Wearable Neonatal Monitoring System NemoCare Raksha Expands Continuous Care Beyond ICUs

Wearable Neonatal Monitoring System NemoCare Raksha Expands Continuous Care Beyond ICUs

NemoCare is developing an AI-enabled neonatal analytics platform with support from BIRAC and ICMR to predict illness onset and long-term complications.

India has seen growing adoption of NemoCare Raksha, a wearable neonatal monitoring system developed by engineers Manoj Sanker and Pratyusha Pareddy under their Telangana-based startup NemoCare Wellness.

The device delivers continuous, ICU-grade vital sign tracking for newborns in low-resource settings, helping clinicians identify early signs of distress and intervene in time.

India has continued to face persistent challenges in neonatal care, particularly outside tertiary hospitals, where access to continuous monitoring remains limited. NemoCare Raksha has been designed to address this gap by extending reliable monitoring to government hospitals and small healthcare facilities.
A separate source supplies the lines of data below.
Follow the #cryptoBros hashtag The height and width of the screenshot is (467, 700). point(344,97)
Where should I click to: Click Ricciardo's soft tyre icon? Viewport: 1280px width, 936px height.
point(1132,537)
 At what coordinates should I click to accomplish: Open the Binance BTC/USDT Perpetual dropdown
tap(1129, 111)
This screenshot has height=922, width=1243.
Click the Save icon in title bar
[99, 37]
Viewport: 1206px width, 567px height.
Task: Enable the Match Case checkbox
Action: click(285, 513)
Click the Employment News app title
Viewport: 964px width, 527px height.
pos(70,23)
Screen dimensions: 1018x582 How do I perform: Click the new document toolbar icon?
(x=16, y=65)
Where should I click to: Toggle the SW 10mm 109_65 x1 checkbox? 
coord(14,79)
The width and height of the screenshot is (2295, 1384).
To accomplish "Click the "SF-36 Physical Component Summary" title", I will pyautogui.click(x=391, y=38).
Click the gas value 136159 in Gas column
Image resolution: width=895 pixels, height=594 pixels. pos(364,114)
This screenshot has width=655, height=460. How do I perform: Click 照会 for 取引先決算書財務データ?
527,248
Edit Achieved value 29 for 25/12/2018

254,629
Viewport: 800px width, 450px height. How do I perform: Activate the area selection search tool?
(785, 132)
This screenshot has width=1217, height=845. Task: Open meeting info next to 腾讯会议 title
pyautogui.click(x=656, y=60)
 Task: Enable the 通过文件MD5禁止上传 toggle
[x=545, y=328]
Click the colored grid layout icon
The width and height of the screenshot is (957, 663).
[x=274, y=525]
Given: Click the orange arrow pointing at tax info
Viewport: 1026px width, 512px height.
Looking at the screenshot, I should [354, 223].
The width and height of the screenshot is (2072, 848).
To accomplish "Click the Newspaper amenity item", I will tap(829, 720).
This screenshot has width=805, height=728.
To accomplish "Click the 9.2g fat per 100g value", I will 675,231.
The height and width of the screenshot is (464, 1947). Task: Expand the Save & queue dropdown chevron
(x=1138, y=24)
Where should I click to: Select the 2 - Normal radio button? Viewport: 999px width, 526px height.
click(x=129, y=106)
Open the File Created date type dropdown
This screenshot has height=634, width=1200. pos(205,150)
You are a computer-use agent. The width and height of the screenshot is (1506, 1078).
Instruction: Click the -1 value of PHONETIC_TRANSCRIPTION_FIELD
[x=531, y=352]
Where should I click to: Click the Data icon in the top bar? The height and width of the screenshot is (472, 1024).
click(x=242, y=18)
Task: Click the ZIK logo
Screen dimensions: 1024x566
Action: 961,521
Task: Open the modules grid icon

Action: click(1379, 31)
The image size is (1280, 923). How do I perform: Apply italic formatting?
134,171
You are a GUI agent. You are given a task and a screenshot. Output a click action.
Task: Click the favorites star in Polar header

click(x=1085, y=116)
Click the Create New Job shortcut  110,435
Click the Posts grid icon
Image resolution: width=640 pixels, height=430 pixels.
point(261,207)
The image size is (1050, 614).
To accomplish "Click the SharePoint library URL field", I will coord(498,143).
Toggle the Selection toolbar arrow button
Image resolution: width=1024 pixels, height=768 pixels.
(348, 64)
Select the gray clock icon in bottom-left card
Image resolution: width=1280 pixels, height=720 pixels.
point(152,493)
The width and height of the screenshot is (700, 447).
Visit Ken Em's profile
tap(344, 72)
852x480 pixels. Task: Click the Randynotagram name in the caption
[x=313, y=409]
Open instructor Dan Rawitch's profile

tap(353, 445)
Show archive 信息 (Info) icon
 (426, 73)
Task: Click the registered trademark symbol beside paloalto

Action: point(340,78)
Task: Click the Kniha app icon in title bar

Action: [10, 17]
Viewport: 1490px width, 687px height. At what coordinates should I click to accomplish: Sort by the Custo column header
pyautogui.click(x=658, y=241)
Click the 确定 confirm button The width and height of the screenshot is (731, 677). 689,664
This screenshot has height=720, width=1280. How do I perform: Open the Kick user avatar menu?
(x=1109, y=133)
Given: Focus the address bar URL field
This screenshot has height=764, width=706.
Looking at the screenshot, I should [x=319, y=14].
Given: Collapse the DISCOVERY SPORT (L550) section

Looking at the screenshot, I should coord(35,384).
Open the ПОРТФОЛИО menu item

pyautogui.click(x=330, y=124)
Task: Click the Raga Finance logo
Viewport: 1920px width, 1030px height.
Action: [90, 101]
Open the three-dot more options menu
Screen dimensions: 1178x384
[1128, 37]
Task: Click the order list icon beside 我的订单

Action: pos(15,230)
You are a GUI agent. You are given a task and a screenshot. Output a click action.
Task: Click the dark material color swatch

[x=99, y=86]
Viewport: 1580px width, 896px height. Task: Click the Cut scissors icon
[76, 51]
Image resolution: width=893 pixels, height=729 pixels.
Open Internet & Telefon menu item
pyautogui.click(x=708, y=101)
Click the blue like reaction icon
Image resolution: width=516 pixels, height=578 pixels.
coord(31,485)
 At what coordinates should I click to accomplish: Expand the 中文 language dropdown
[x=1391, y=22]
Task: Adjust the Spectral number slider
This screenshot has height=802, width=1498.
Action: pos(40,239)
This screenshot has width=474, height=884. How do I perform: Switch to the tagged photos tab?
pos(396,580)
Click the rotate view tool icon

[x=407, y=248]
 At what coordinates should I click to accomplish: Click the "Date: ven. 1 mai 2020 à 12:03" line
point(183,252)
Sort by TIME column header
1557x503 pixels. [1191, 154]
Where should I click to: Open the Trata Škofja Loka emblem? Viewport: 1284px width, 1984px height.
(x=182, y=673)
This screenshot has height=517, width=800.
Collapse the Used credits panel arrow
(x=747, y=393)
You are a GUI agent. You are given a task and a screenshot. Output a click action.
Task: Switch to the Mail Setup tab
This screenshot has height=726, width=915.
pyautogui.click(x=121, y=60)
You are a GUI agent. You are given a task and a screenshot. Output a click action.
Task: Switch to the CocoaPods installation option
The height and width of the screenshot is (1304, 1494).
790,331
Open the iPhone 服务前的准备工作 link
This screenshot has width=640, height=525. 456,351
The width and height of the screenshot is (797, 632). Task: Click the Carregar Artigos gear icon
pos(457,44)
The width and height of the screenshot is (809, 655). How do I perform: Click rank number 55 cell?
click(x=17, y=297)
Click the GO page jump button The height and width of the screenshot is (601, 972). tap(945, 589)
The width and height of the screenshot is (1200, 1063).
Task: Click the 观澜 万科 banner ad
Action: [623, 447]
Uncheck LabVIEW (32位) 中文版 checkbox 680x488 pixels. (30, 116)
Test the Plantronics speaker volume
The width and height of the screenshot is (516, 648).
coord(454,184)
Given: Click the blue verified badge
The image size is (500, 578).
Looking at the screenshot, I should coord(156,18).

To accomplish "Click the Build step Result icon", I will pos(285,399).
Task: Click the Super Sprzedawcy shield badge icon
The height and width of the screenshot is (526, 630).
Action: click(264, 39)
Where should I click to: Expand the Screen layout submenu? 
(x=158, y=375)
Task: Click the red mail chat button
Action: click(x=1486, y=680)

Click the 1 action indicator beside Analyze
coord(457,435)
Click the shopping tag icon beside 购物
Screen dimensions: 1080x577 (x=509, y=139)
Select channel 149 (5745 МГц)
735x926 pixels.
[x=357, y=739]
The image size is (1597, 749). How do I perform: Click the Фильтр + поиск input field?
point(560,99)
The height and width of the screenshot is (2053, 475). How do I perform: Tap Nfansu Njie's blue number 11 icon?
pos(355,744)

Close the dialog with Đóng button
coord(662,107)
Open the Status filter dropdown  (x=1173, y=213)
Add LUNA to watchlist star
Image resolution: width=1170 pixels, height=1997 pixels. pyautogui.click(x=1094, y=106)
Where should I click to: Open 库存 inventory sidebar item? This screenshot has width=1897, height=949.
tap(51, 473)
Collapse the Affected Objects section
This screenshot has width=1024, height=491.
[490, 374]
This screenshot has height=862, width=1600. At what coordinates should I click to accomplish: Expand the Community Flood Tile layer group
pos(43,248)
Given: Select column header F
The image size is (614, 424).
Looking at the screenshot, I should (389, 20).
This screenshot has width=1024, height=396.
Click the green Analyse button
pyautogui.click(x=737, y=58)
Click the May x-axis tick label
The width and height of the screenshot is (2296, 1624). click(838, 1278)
The technology emerged from the founders’ personal experiences with premature births and their clinical exposure during a fellowship at the Centre for Healthcare Entrepreneurship at IIT Hyderabad.

During this period, they observed widespread shortages of neonatal monitoring infrastructure, especially in public hospitals managing high patient loads with limited staff and equipment.

The need for such solutions is underscored by India’s neonatal burden. National and global estimates indicate that around 3.2 million preterm births occurred in India in 2020, contributing significantly to neonatal mortality.

Early identification of physiological distress through continuous monitoring is known to improve survival, yet such monitoring is often unavailable outside intensive care units.

Wearable technologies like Raksha aim to close this gap by enabling early detection and reducing dependence on manual observation.

Raksha is a sock-like wearable device placed on a newborn’s foot. It continuously tracks heart rate, respiratory rate, blood oxygen saturation, and body temperature, while also capturing advanced indicators such as heart rate variability and perfusion index.

These parameters are wirelessly transmitted to a central dashboard accessible on bedside tablets, allowing a single nurse to oversee 40 to 50 babies simultaneously. Automated alerts flag abnormal trends, enabling faster clinical response.

A distinguishing feature of the wearable system is its ability to provide uninterrupted monitoring even when a newborn is outside an incubator.

This supports safer Kangaroo Mother Care, where skin-to-skin contact between mother and infant improves outcomes for preterm babies but is often restricted due to a lack of monitoring. By combining mobility with clinical-grade accuracy, the wearable extends quality neonatal care beyond conventional intensive care settings.

Since its commercial launch in 2022, the wearable monitoring system has been used for over 20,000 newborns nationwide.

Building on this foundation, NemoCare is developing an AI-enabled neonatal analytics platform with support from BIRAC and ICMR to predict illness onset and long-term complications.

With multiple Indian patents, a US FDA application underway, and Rs 1 crore in funding raised, the company positions wearable neonatal monitoring as a scalable component of India’s digital health ecosystem.